Sino al 10 gennaio è vietato l’utilizzo di petardi, botti e artifici pirotecnici: il sindaco di Messina conferma l’ordinanza del 2016

Il Sindaco Cateno De Luca ha confermato l’Ordinanza Sindacale n° 427 del 15/12/2016 con la quale è stato disposto il divieto di utilizzo di petardi, “botti” e artifici pirotecnici sul territorio comunale, con effetti dal 20 dicembre sino al 10 gennaio di ogni anno. Pertanto, secondo tale provvedimento da oggi, venerdì 27, e sino al 10 gennaio 2020, “è vietato fare esplodere botti e/o petardi e/o mortaretti di qualsiasi tipologia in luoghi coperti o all’aperto, sia pubblici che privati, all’interno e in prossimità di condomini, scuole, ospedali, case di cura, comunità di recupero varie, uffici pubblici e ricoveri di animali, nonché in tutte le vie, piazze e aree pubbliche, fatto salvo ove vi siano regolari autorizzazioni rilasciate ai sensi della normativa vigente sulla materia.
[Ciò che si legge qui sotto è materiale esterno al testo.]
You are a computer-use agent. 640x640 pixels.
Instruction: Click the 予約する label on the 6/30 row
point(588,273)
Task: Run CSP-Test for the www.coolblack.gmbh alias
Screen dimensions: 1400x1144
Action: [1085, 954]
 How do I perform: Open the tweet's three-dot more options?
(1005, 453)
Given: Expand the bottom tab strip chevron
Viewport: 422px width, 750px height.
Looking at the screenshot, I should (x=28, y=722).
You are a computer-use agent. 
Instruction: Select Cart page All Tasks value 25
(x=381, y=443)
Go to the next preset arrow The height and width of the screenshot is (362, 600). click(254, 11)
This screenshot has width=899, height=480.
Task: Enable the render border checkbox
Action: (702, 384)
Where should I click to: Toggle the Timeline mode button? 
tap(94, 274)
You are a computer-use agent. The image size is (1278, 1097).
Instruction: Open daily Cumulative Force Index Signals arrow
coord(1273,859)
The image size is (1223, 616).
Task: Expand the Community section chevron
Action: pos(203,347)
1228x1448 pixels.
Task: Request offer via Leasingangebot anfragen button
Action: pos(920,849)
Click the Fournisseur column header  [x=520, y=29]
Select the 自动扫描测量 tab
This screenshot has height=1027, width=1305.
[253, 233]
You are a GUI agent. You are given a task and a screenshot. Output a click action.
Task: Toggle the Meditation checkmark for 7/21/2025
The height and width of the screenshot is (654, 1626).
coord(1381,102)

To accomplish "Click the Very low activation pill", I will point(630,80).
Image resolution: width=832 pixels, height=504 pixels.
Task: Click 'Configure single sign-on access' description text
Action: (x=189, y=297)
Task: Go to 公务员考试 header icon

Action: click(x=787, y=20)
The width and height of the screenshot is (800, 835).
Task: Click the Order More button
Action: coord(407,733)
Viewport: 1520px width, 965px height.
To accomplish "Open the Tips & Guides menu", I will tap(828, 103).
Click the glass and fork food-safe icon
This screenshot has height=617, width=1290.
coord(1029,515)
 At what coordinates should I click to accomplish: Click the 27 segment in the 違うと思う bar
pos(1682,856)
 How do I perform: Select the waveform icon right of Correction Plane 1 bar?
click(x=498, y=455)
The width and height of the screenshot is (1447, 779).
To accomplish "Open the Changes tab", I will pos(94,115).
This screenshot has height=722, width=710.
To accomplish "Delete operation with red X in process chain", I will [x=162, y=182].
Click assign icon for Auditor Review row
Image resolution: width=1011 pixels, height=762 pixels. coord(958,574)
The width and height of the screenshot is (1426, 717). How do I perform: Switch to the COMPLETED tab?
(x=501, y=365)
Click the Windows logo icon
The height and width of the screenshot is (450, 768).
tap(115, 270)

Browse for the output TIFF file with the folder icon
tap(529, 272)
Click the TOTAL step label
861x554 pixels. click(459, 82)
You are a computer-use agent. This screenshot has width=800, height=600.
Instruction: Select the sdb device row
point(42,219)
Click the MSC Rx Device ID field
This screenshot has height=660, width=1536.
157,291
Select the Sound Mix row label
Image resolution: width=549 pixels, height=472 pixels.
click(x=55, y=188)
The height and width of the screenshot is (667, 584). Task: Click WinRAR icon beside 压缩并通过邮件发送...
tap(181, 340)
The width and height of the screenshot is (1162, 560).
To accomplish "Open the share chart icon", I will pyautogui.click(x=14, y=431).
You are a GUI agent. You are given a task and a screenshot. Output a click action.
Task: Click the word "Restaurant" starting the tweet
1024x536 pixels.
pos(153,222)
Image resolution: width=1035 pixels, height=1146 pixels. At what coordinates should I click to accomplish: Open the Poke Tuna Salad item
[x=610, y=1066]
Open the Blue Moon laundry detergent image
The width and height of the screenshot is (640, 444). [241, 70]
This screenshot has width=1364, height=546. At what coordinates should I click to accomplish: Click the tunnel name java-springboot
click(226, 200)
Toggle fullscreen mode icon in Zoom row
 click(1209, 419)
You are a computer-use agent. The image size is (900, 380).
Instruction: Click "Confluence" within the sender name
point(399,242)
Non è consentito raccogliere eventuali artifici rimasti inesplosi a seguito dell’eventuale inosservanza al divieto e comunque affidare ai minorenni prodotti che, anche se non siano loro espressamente vietati, richiedano una certa perizia nell’impiego e comportando situazioni di pericolo in caso di utilizzo maldestro”. Per la violazione dell’ordinanza sono previste sanzioni amministrative secondo l’art. 7 bis del D. Lgs. 267/00 per un importo compreso da 25 a 500 euro e il sequestro del materiale utilizzato o illecitamente detenuto, ai sensi dell’art. 13 L. 689/1981.